Ou seja, seriam solucionados muitos problemas de armazenamento e seria possível distribuí-lo pela rede de gás: “Se temos oito pistas de aterrissagem e dois gasodutos com o Magreb que permitem reexportar, a Europa tem de aproveitar isso”, enfatiza Llardén. Mas, para ele, é preciso solucionar outro problema fundamental, a conexão entre a Espanha e o restante da Europa pelo gasoduto Midcat, que se encontra parado em Hostalric (Girona), a uns 70 quilômetros da fronteira. Neste momentos, a Espanha conta com uma capacidade de conexão de 5,2 bcm com o restante da Europa. Com a finalização do projeto Irún-Biriatou, em 2015, essa capacidade chegará a 7,1 bcm, e se terminar em Midcat, a capacidade seria duplicada para um total de 14 bcm, o que representa em torno de 10% do consumo europeu de gás russo.

Rússia continuará como principal fornecedor da União Europeia

Essa conexão é um eterno lamento que nunca termina pelas reticências tradicionais da França, ainda que recentemente tenha surgido um interesse por se produzir uma defasagem nos preços entre o sul e o norte do país, onde há melhores conexões, sobretudo com o gasoduto do mar do Norte. Um problema que surge a respeito é que o projeto fica caro e teria que ser financiado com fundos comunitários. Mas a Europa comprou a ideia e quer desenvolvê-la, já que reduziria a dependência e os preços.

“Se fossemos capazes de vender isso, teríamos muitas receitas a obter pela posição estratégica que temos”, afirma Gonzalo Escribano. “Teríamos a vantagem de ser o primeiro movedor no Mediterrâneo e o privilégio de ser ponte no Atlântico. É preciso buscar soluções europeias, buscando consenso e não se fazendo de lobo solitário”, acrescenta. Isso significa que é preciso negociar com a França, algo que a Espanha recusou em algumas ocasiões, por exemplo vetando o plano solar mediterrâneo que previa a importação de energia do Marrocos. Essa circunstância, além disso, teria dado possibilidades às empresas espanholas.

SEÇÃO DE DADOS:
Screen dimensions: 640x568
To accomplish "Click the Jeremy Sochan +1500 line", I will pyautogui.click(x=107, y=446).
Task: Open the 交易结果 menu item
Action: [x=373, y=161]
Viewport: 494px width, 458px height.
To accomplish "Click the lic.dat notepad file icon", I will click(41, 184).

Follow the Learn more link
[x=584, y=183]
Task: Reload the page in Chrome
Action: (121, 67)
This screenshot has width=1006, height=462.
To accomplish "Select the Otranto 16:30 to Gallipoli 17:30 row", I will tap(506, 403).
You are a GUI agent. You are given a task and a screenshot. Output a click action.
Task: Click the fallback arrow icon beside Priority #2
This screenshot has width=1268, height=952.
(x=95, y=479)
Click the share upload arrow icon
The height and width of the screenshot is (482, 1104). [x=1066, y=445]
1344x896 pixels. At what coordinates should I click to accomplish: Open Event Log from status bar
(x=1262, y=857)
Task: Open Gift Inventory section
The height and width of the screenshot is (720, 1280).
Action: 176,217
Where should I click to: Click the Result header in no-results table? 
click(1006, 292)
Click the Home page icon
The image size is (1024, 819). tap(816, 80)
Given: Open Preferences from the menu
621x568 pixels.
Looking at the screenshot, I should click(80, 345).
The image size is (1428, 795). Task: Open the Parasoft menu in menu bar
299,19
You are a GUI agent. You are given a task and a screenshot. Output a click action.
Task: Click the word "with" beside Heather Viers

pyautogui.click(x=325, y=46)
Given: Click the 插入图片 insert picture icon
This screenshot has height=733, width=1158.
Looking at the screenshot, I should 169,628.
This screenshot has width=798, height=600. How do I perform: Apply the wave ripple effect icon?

ENUNCIADO DO EXERCÍCIO: Transcreva, sem alterações, a parte do texto sobre as conexões de gás da Espanha que vai de “Rússia continuará como” até “e os preços.”, incluindo esses dois pontos.

RESPOSTA COMPLETA:
Rússia continuará como principal fornecedor da União Europeia

Essa conexão é um eterno lamento que nunca termina pelas reticências tradicionais da França, ainda que recentemente tenha surgido um interesse por se produzir uma defasagem nos preços entre o sul e o norte do país, onde há melhores conexões, sobretudo com o gasoduto do mar do Norte. Um problema que surge a respeito é que o projeto fica caro e teria que ser financiado com fundos comunitários. Mas a Europa comprou a ideia e quer desenvolvê-la, já que reduziria a dependência e os preços.